[The records Boundary: Start]
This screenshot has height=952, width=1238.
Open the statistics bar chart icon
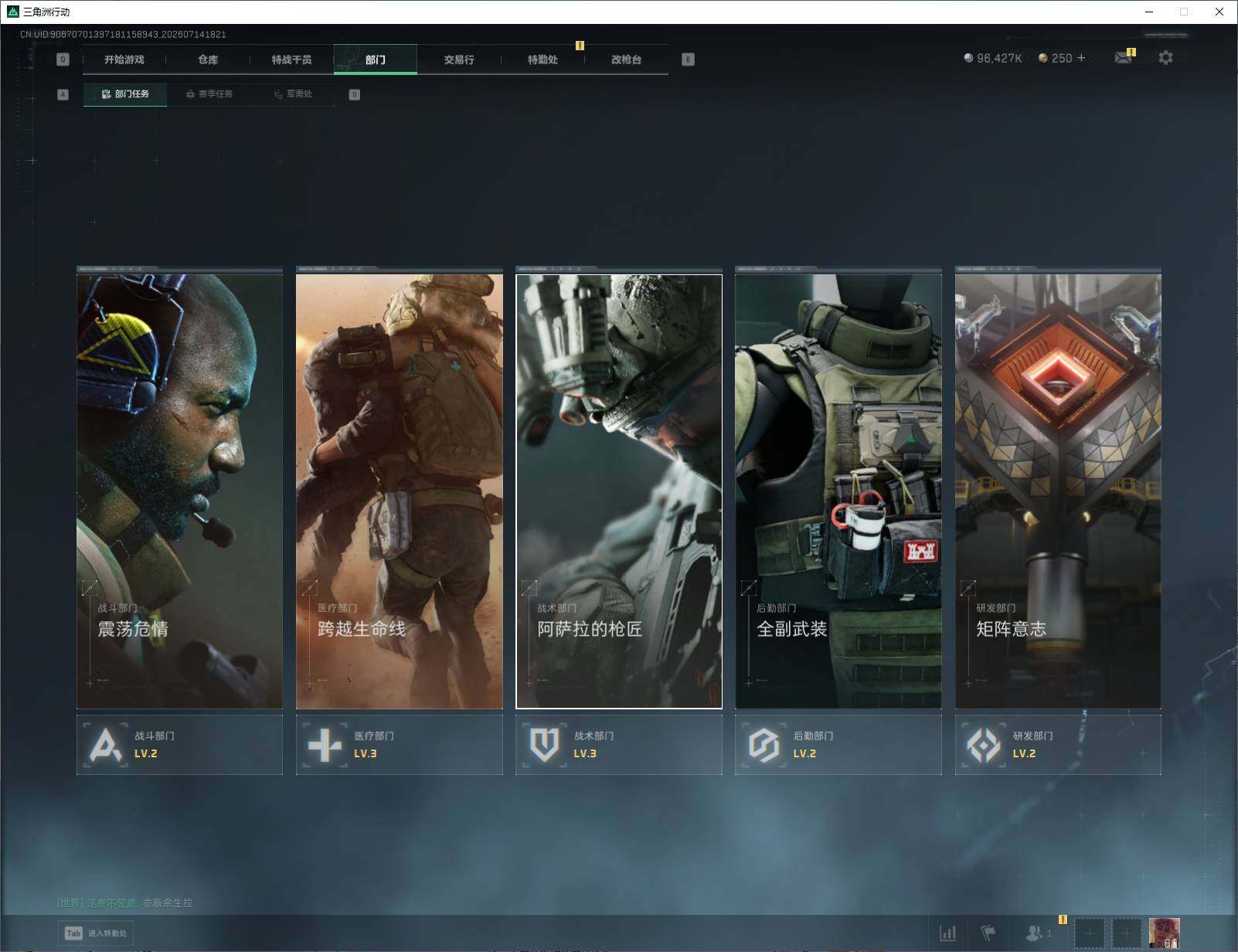[x=947, y=933]
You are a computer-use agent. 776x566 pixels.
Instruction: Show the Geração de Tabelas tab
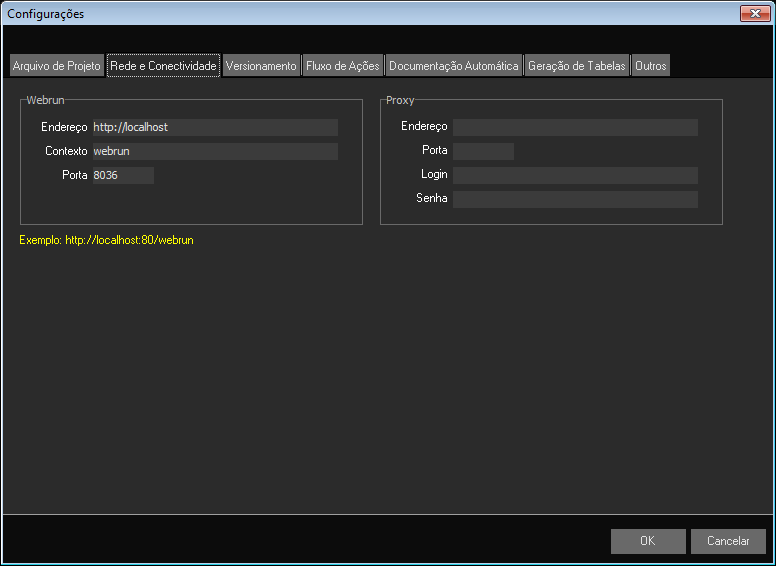(577, 66)
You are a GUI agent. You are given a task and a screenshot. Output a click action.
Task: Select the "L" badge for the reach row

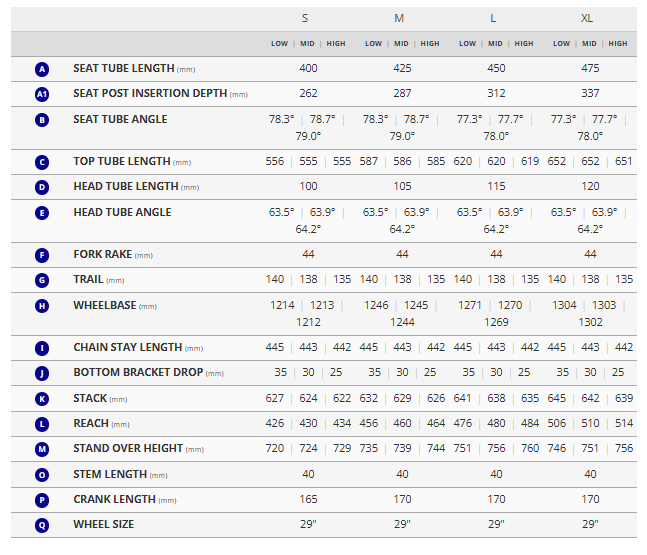(42, 424)
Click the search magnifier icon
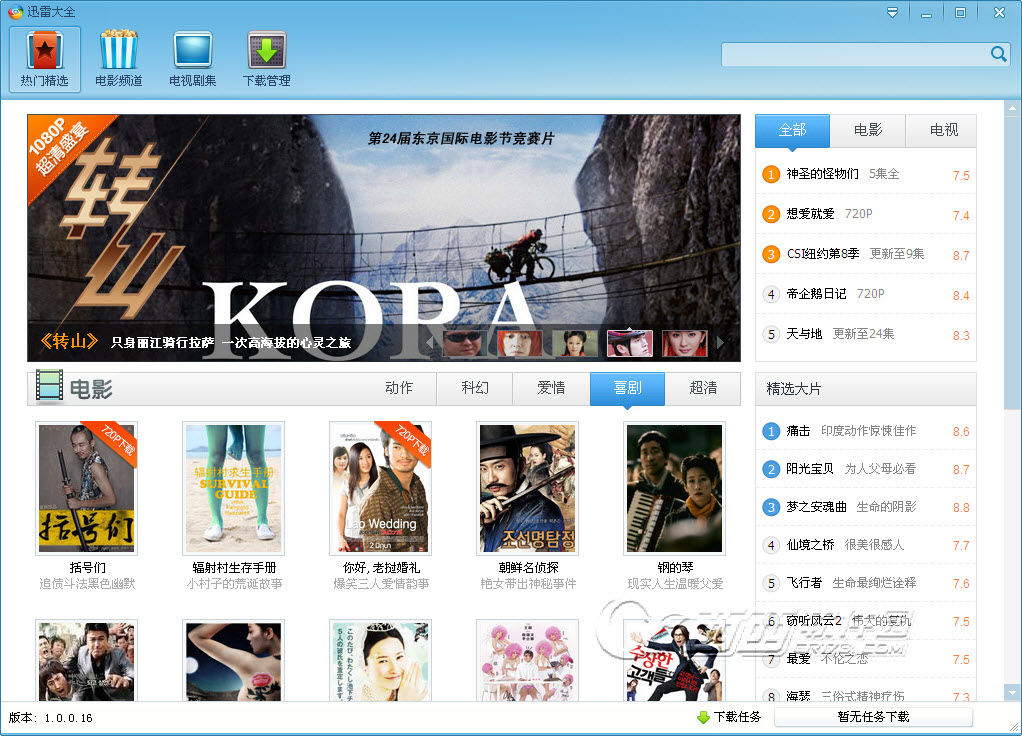Screen dimensions: 1022x736 pyautogui.click(x=998, y=54)
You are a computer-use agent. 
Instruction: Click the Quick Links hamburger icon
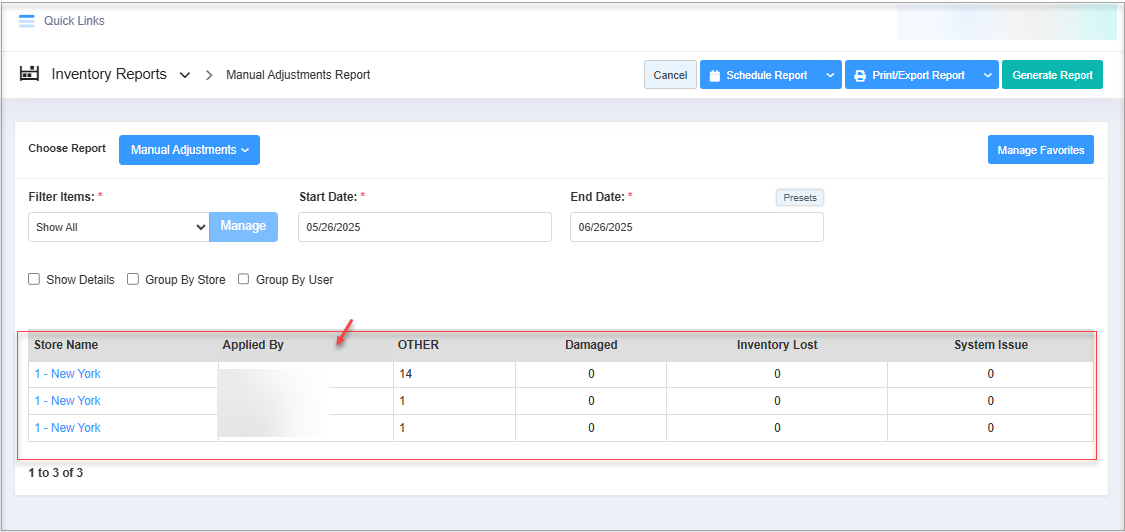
[The records Boundary: End]
**Exercise objective**
For this exercise, repeat word for word only the lines from the one containing "You are a GUI" through the end of the data, including both. Pictures do not go in the copy.

**Finished task**
You are a GUI agent. You are given a task and a screenshot. Output a click action.
Task: Select the "L" badge for the reach row

(42, 424)
Click the search magnifier icon
Screen dimensions: 1022x736 pyautogui.click(x=998, y=54)
You are a computer-use agent. 
Instruction: Click the Quick Links hamburger icon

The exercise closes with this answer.